▶ **Supplied data**:

========================================================================

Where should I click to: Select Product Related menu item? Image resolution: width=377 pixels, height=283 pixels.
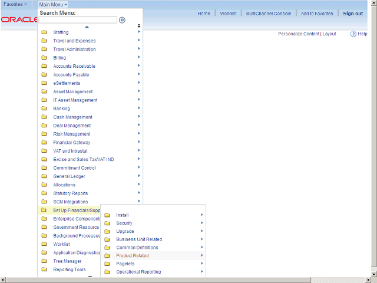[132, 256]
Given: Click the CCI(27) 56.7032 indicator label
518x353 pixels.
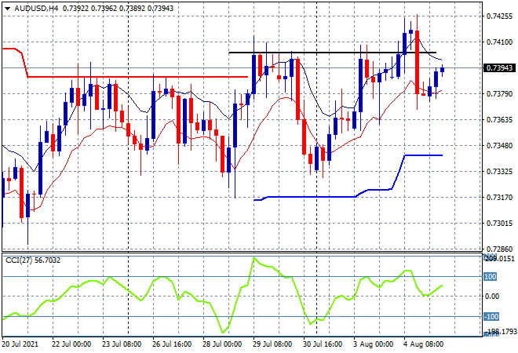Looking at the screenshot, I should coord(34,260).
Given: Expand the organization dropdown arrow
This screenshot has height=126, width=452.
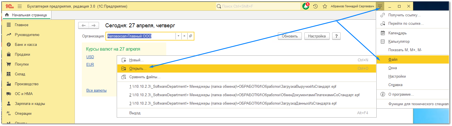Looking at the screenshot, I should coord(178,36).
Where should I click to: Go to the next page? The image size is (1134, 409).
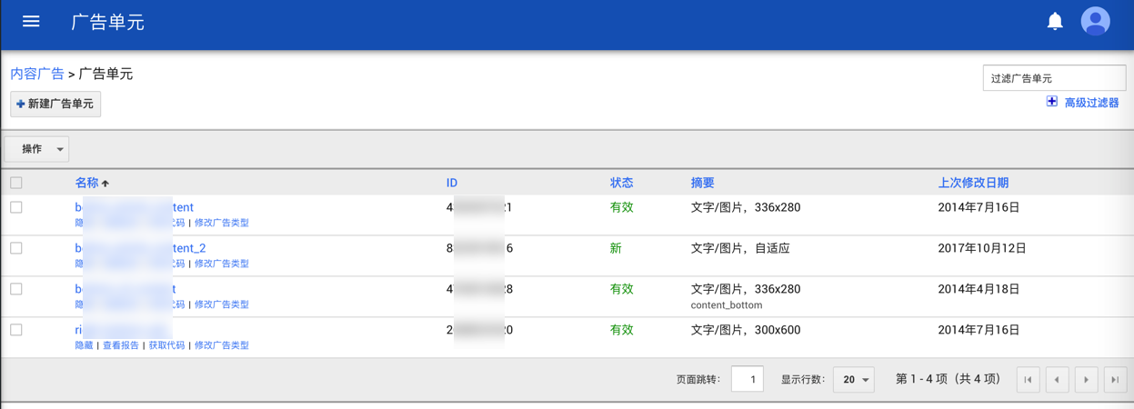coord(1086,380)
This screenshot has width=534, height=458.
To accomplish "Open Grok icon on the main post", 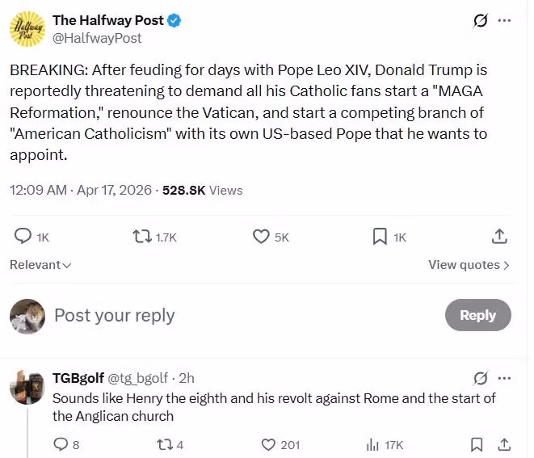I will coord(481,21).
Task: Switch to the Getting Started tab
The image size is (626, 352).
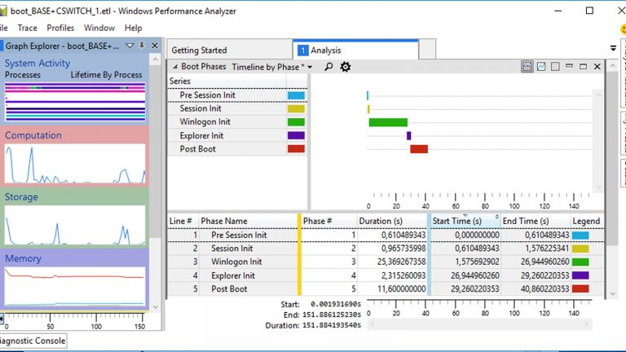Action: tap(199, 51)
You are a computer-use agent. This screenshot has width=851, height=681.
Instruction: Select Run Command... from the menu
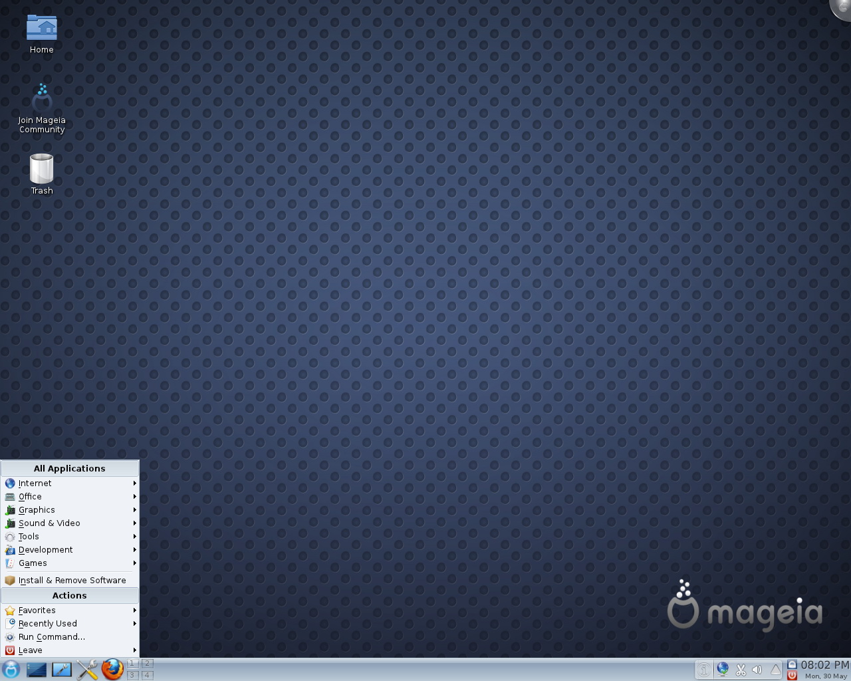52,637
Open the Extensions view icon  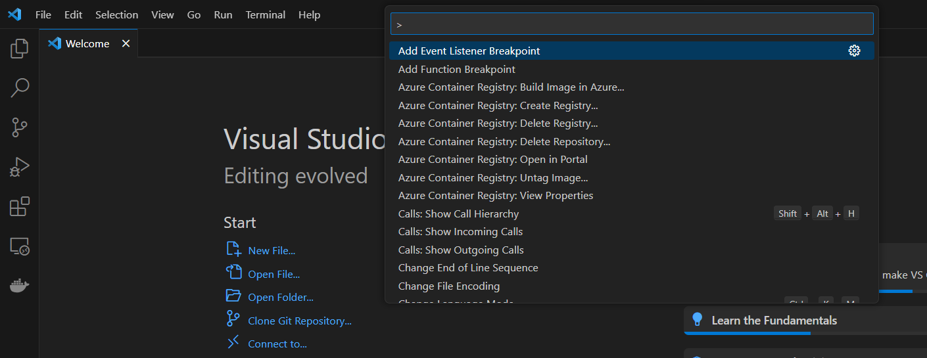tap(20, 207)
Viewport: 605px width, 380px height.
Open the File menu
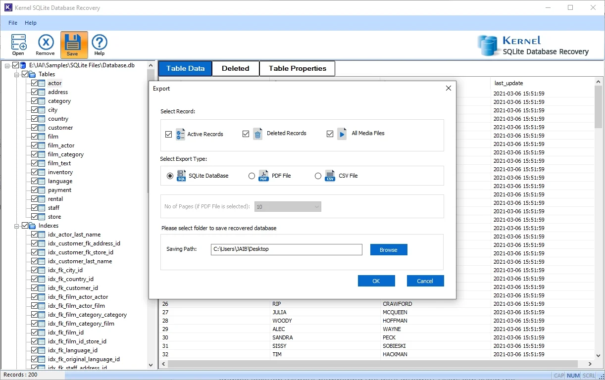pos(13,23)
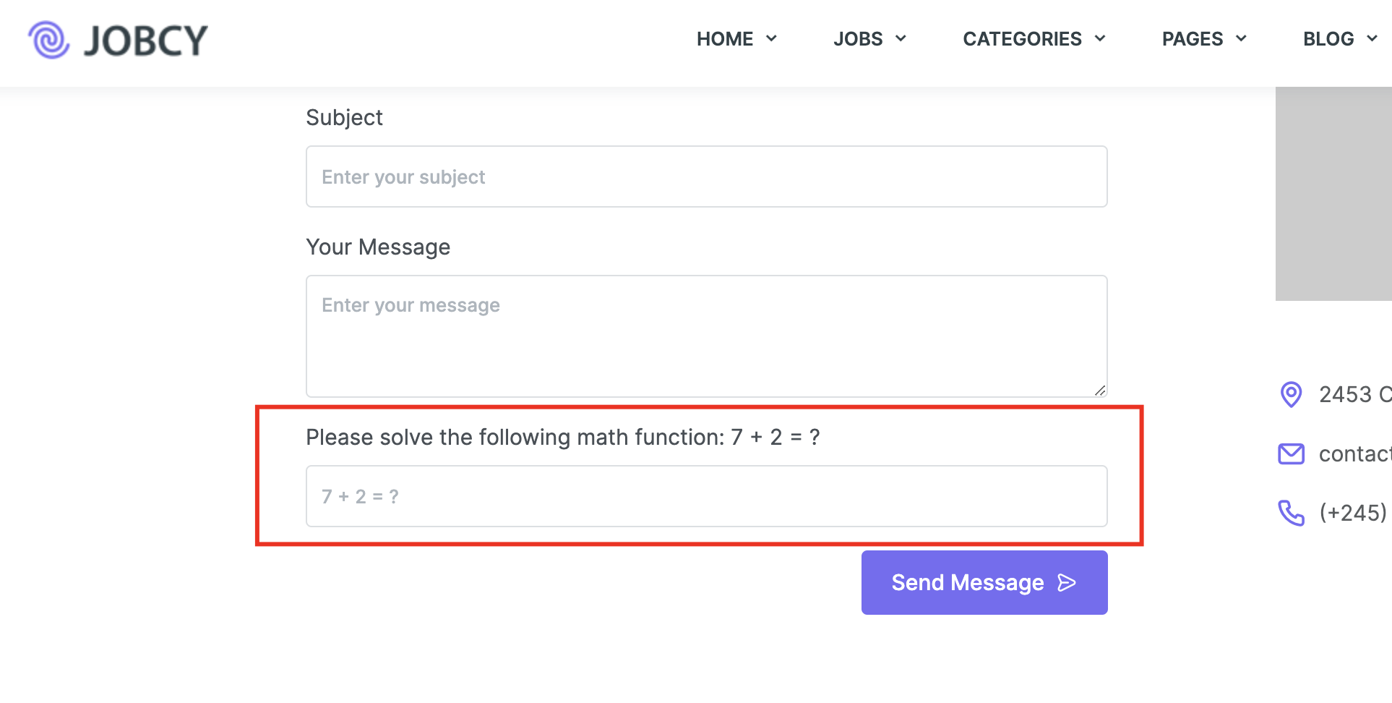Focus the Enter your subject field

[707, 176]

========================================================================

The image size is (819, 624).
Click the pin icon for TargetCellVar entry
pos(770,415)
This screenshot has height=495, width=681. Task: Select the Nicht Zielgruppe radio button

========================================================================

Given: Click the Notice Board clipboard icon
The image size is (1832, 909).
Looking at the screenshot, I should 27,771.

========================================================================

The lines of the records that contain the string "Given" should be located and copied.

▶ **Solution to the problem**:
Given: Click the CCI(27) 56.7032 indicator label
Given: Expand the organization dropdown arrow
Given: Click the Notice Board clipboard icon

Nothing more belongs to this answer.